There are essentially two types of noise generators around a product – negative and positive. Negative noise makers can be the competition and the media. Although the media can also be positive and should remain neutral, this isn’t always the case. Positive noise makers are people that want to see the product succeed like customers, team members, investors, partners, and board members. It is important for a product manager to understand the base position of a noise maker because a product manager’s handling of noise should vary accordingly. With the outsider (negative) and insider (positive) baselines established, it doesn’t mean that negative, outside noise is harder to deal with than inside, supposedly positive, noise is. In fact, the opposite is often true.
Negative noise from the outside is predictable, and product managers have less control over it happening and less ability to do anything about it. “Haters gonna’ hate.” Inside noise from people that are supposed to be supportive and positive influences around a product are much more challenging for product managers to handle. This is because the agenda of outside negative noise is to be expected. The agendas of insider noise that is supposed to be positive is much harder for product managers to contend with. Why is an investor trying to enforce their will on the product? Why is someone on the product team digging their heels and making it difficult for the product to advance? Why is a company leader insisting on a different vision and product roadmap than the product manager and team are endorsing? The investor, team member, and company leader all have their own reasons for creating noise around a product that helps their individual cause but this might detract from what is in the product’s best interest. Insider noise is significantly more challenging for a product manager to deal with, because the intent behind the noise is often veiled behind a cloak that disguises the person’s real motivations. Product managers not only have to filter internal noise, but also then have to seek to understand the drivers behind it. Understanding what is driving someone internally to create noise is crucial to prevent, or at least to reduce, the amount of noise created.

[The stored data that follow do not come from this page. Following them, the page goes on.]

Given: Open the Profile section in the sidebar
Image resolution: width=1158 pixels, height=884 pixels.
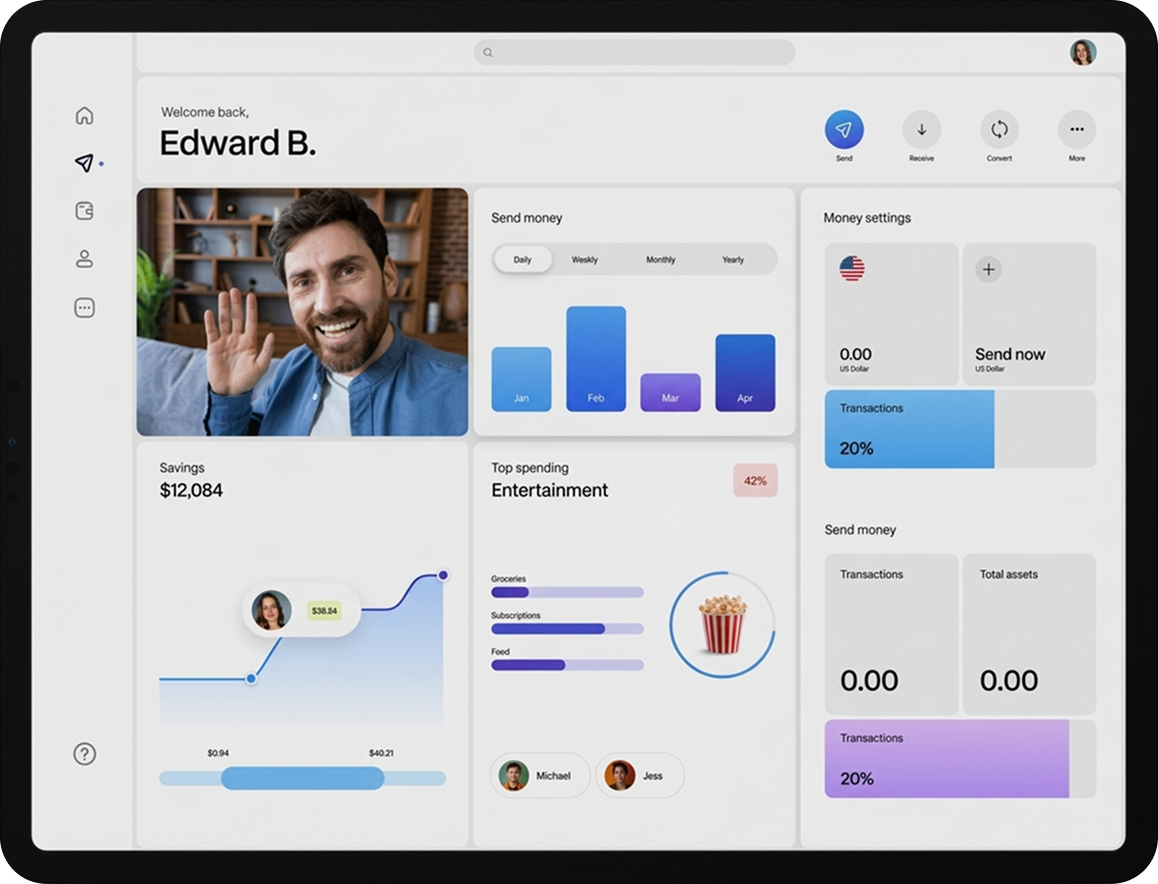Looking at the screenshot, I should (x=84, y=259).
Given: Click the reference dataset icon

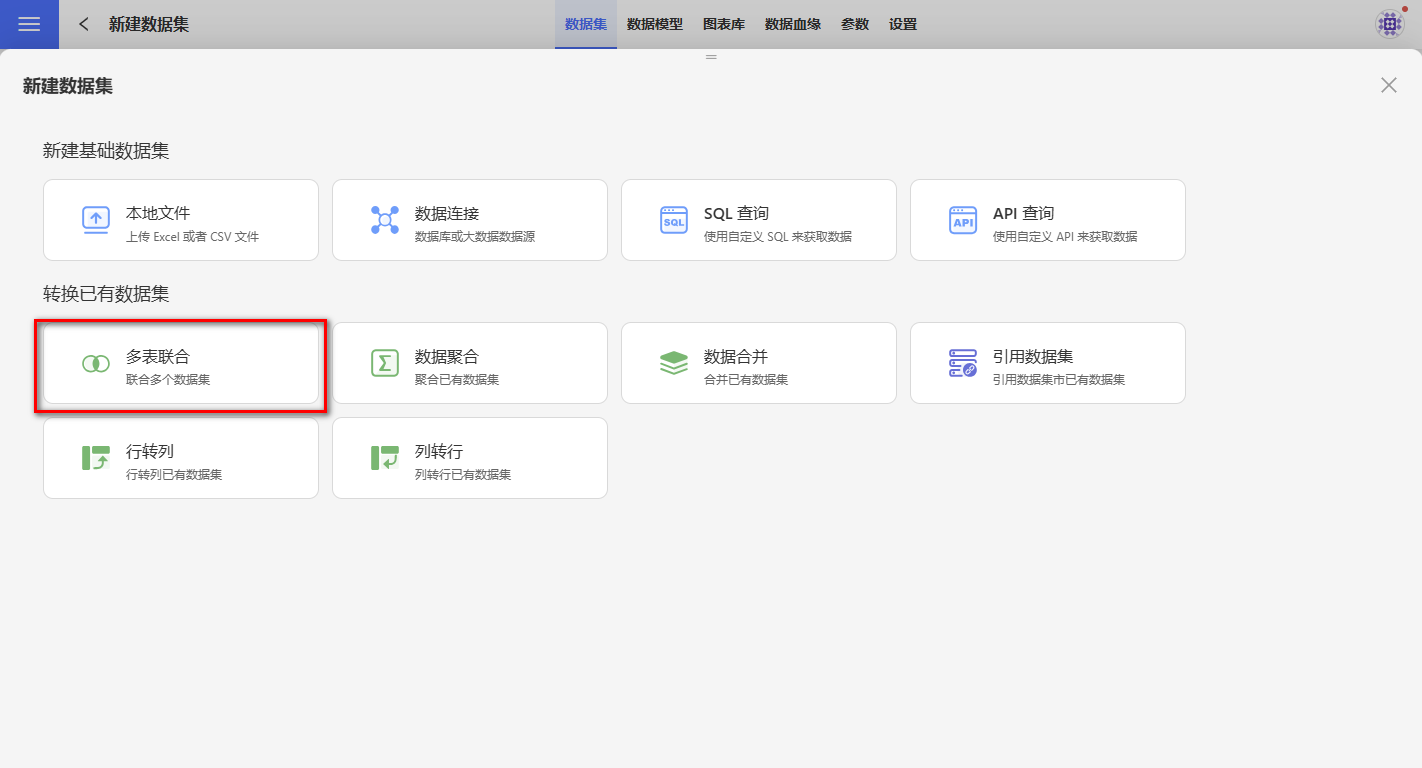Looking at the screenshot, I should point(963,363).
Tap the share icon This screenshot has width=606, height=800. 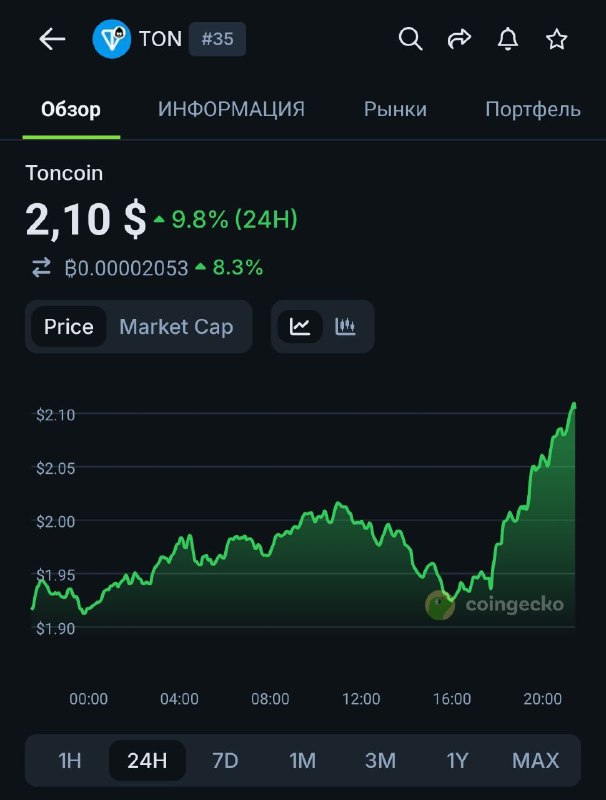(x=459, y=39)

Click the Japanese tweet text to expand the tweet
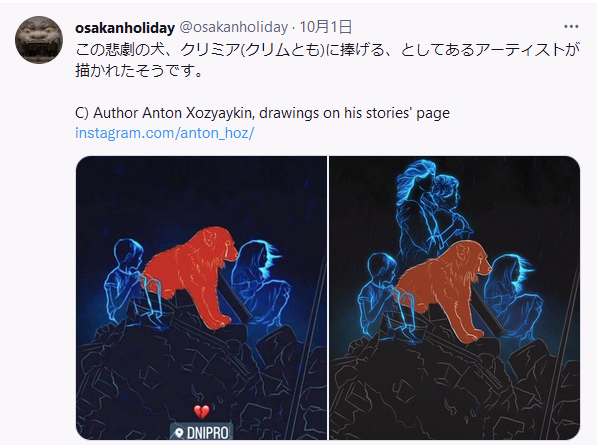click(x=327, y=60)
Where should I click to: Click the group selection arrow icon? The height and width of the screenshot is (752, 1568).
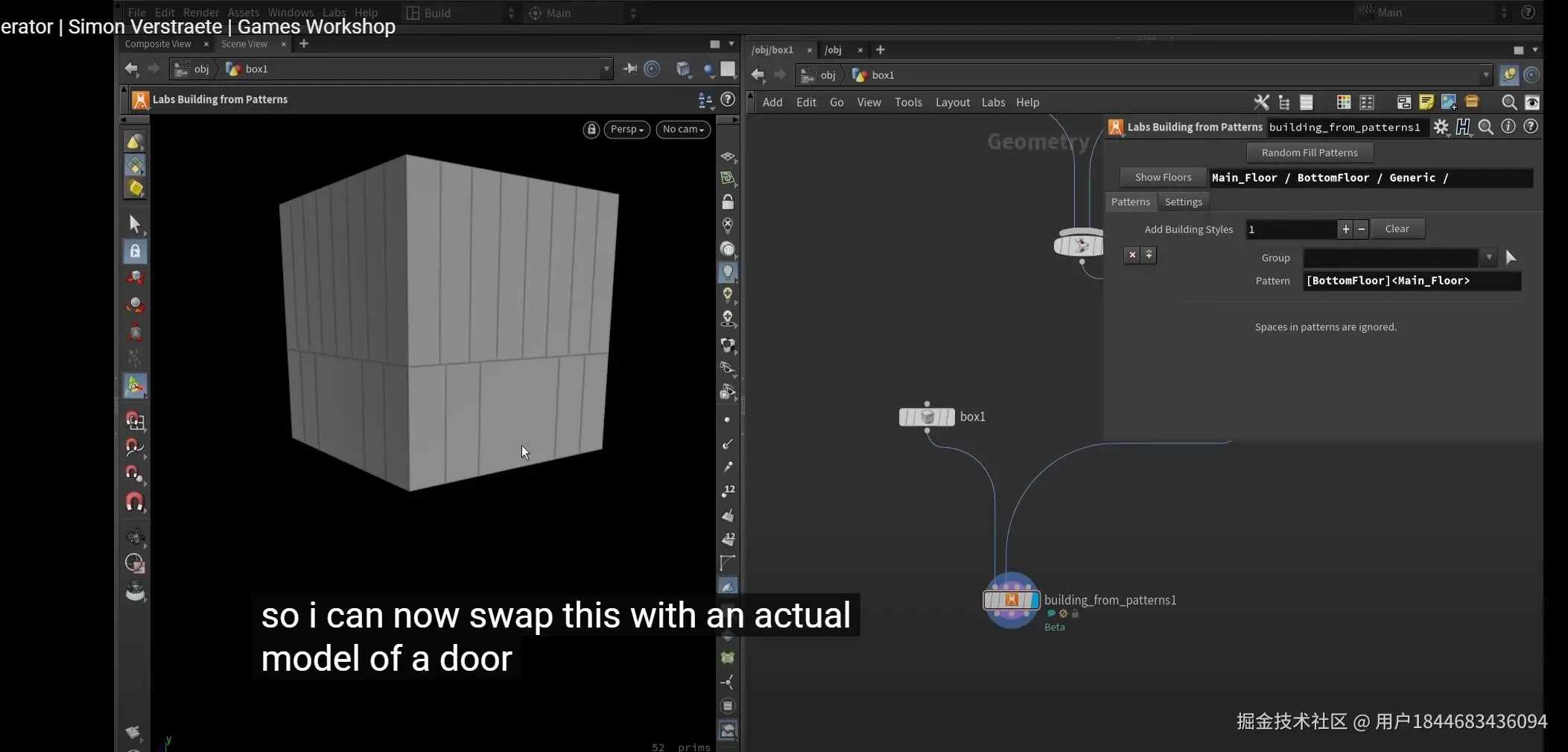tap(1511, 258)
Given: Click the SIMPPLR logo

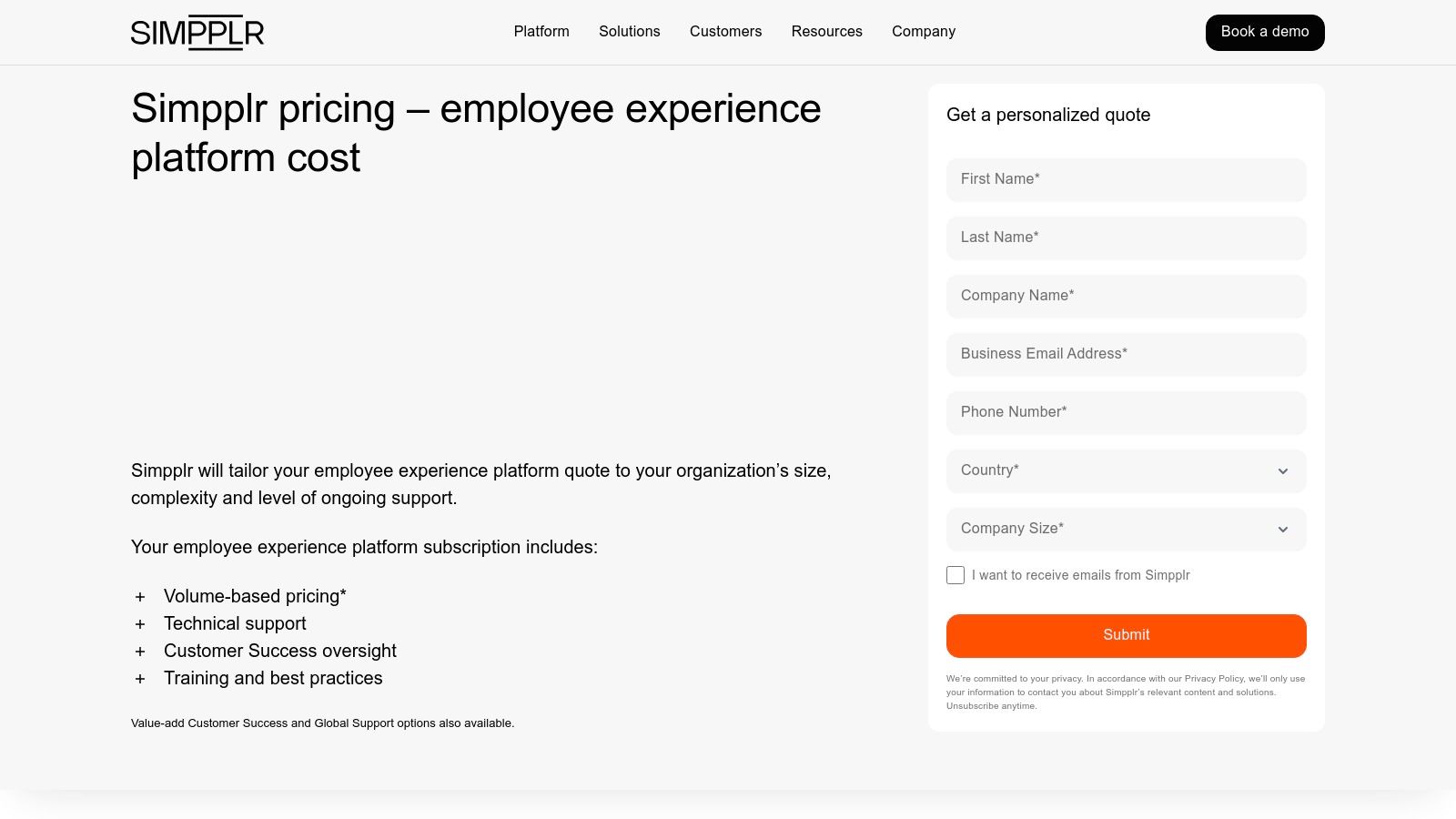Looking at the screenshot, I should 197,32.
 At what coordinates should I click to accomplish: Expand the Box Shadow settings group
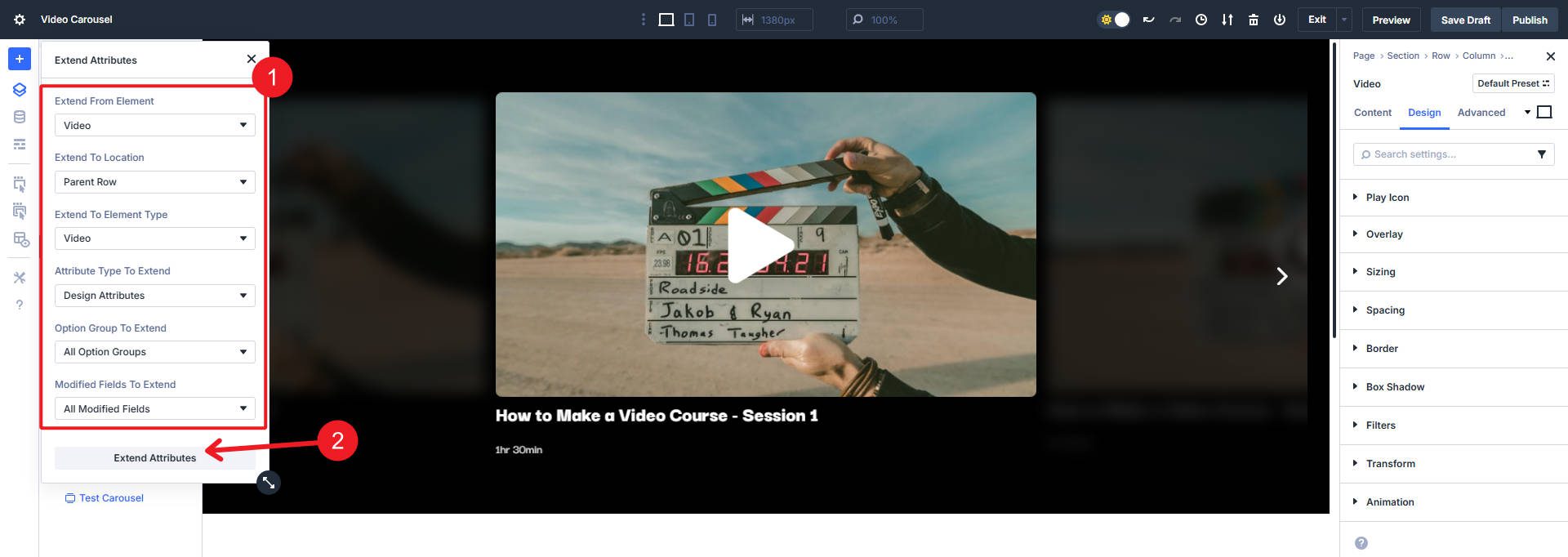click(1395, 387)
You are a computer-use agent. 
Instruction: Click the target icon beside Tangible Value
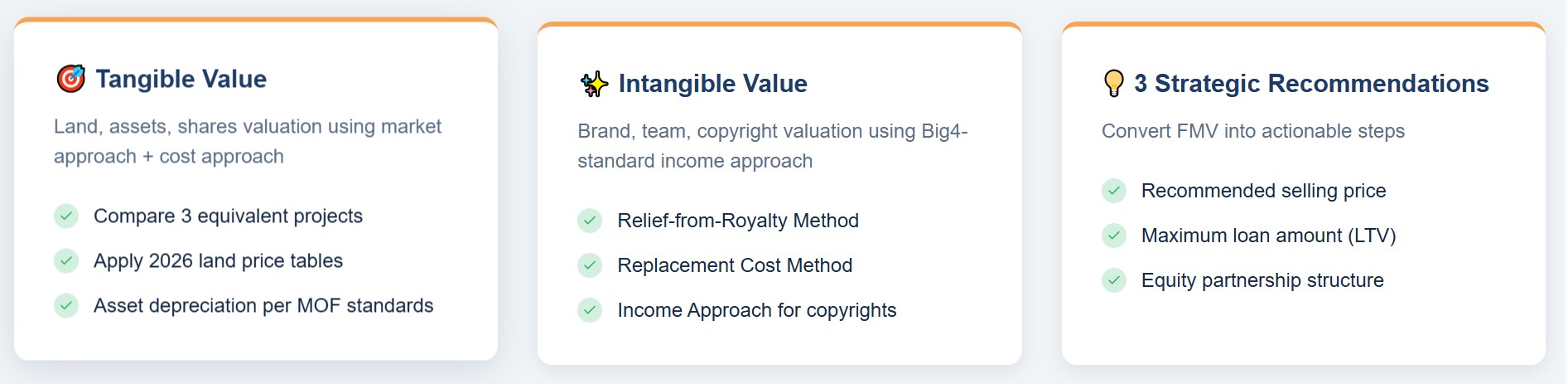tap(70, 79)

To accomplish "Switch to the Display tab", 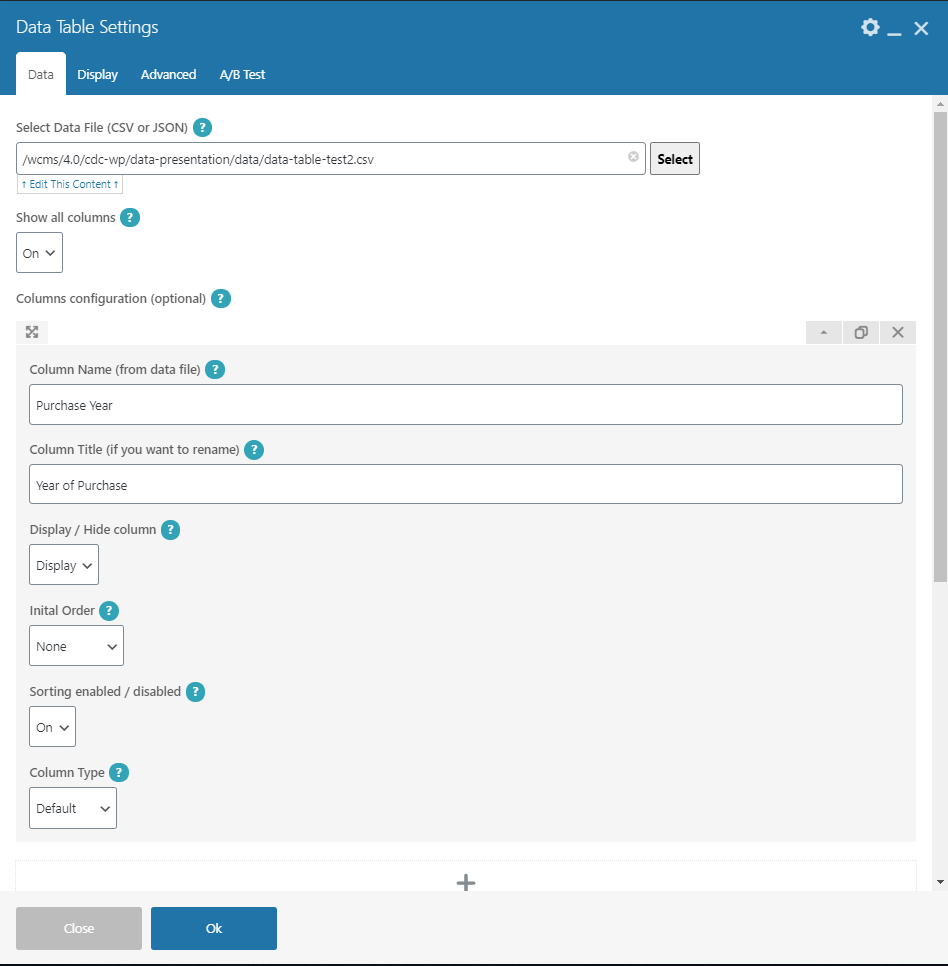I will point(97,75).
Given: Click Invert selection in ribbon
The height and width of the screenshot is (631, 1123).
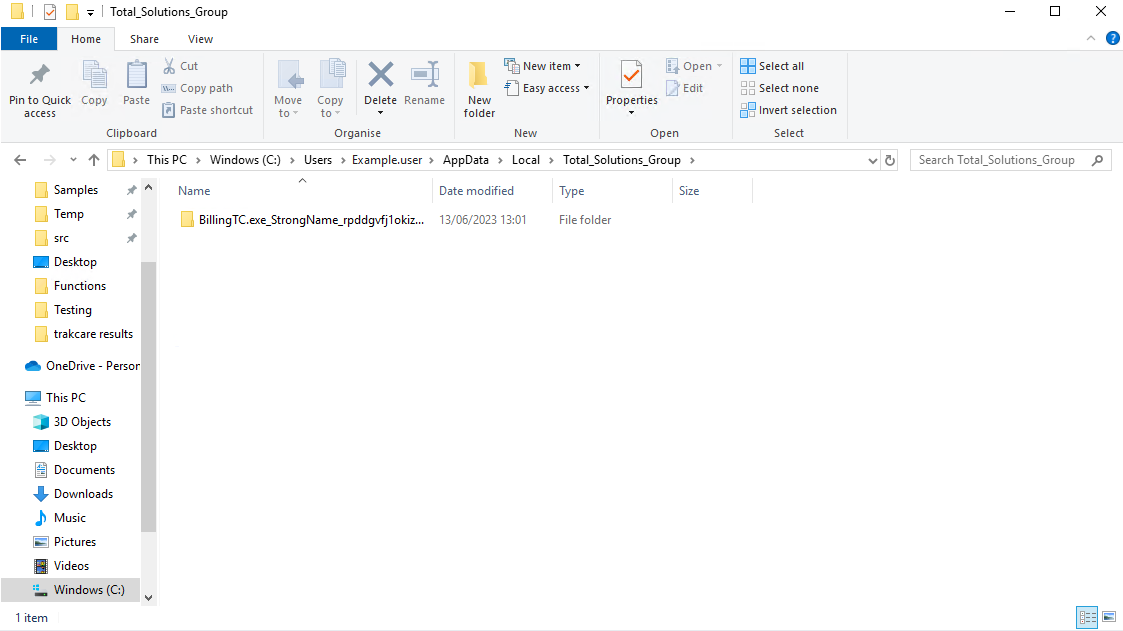Looking at the screenshot, I should coord(788,110).

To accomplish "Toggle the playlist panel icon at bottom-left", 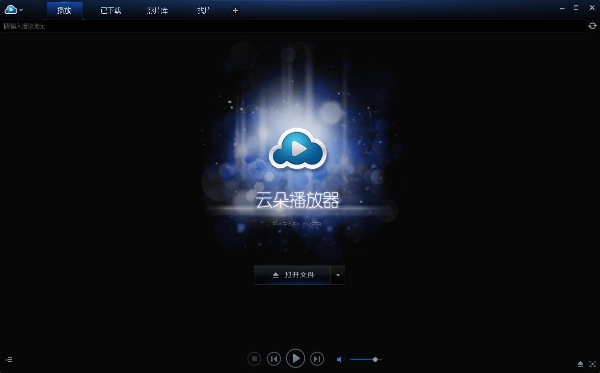I will [x=9, y=359].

The ability for product managers to filter, process, and understand product noise is a key evolution for the role. Product managers who just get frustrated with dealing with noise haven’t yet acknowledged it is part of the craft. No product is free of noise, and the best product managers accept it and figure out how to manage it. Product managers who are excelling are quick to identify and filter noise, often doing so in a manner so that the rest of team is insulated from it. This is also why product managers need an empathetic leader, one who understands the product manager’s role in managing and reducing noise. Product managers don’t need breaks from the ins and outs of tactical product management as much as they need breaks from the relationship and noise management. Great product management leaders know and respect this.
As with most things professionally and personally, it comes down to the people involved. People can make things go swimmingly, and people can make things complicated. Having the right product manager, one who effectively filters out noise, will lead to the success of both the product team and the product.